WHAT THIS TASK INVOLVES: Please gather every line in the items below that contains the word "perform" and copy each one out in full.

[RECORD EXCERPTS start]

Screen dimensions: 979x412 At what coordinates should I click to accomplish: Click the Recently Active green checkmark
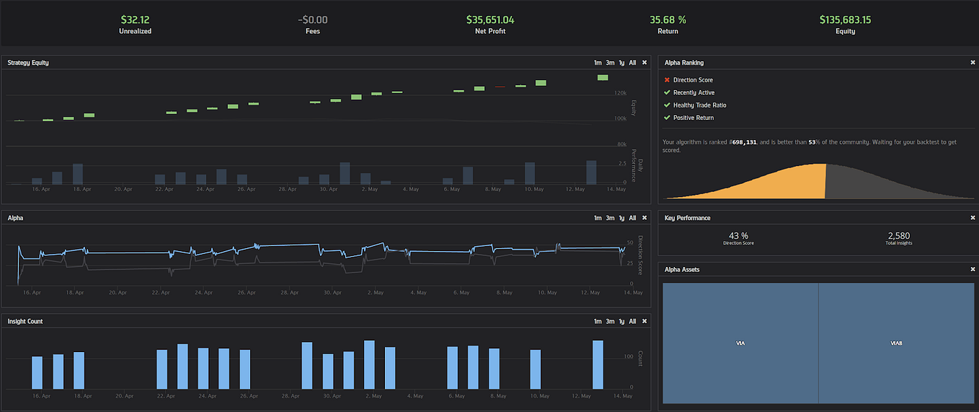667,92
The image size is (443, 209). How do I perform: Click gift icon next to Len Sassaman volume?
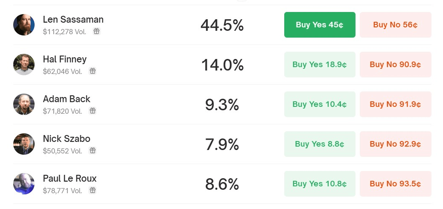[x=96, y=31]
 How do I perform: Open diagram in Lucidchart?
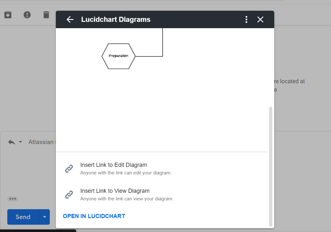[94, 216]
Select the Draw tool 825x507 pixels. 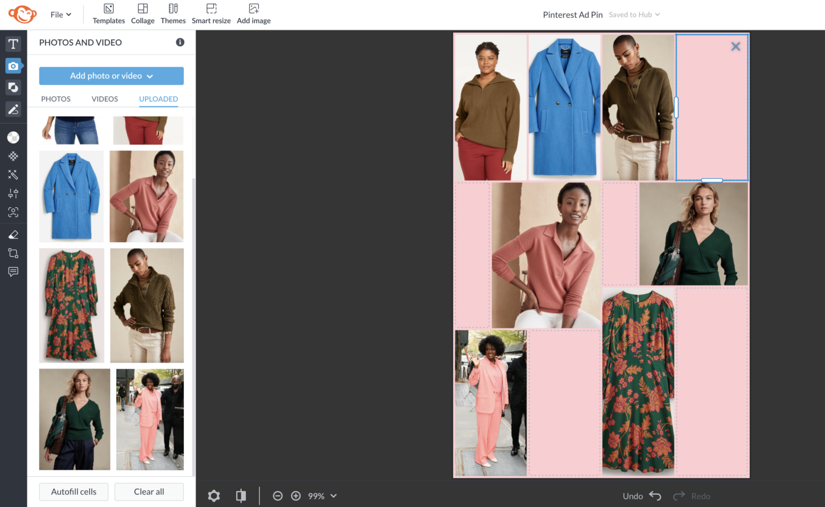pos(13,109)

[RECORD EXCERPTS end]
[RECORD EXCERPTS start]

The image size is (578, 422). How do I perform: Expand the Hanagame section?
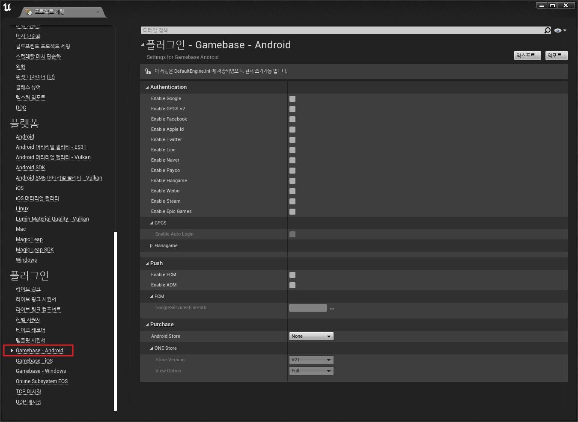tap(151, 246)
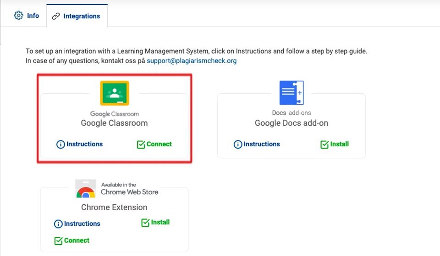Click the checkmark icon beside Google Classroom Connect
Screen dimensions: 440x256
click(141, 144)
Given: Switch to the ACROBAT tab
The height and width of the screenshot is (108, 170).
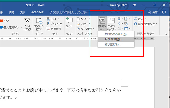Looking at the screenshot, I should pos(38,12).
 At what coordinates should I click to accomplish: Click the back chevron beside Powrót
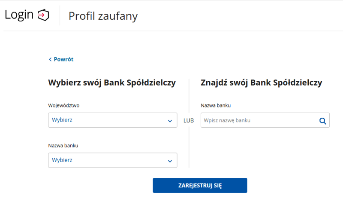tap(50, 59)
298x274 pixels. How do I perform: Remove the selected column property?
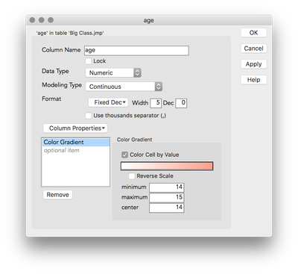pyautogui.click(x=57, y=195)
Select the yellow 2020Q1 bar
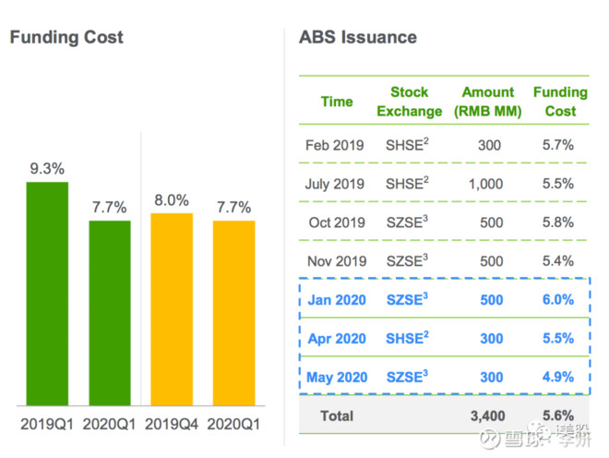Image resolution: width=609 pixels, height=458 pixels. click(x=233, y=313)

[RECORD EXCERPTS end]

TASK RESPONSE:
The image size is (443, 209). How do I perform: Click gift icon next to Len Sassaman volume?
 How do I perform: Open diagram in Lucidchart?
The image size is (578, 422). How do I perform: Expand the Hanagame section?
298x274 pixels. How do I perform: Remove the selected column property?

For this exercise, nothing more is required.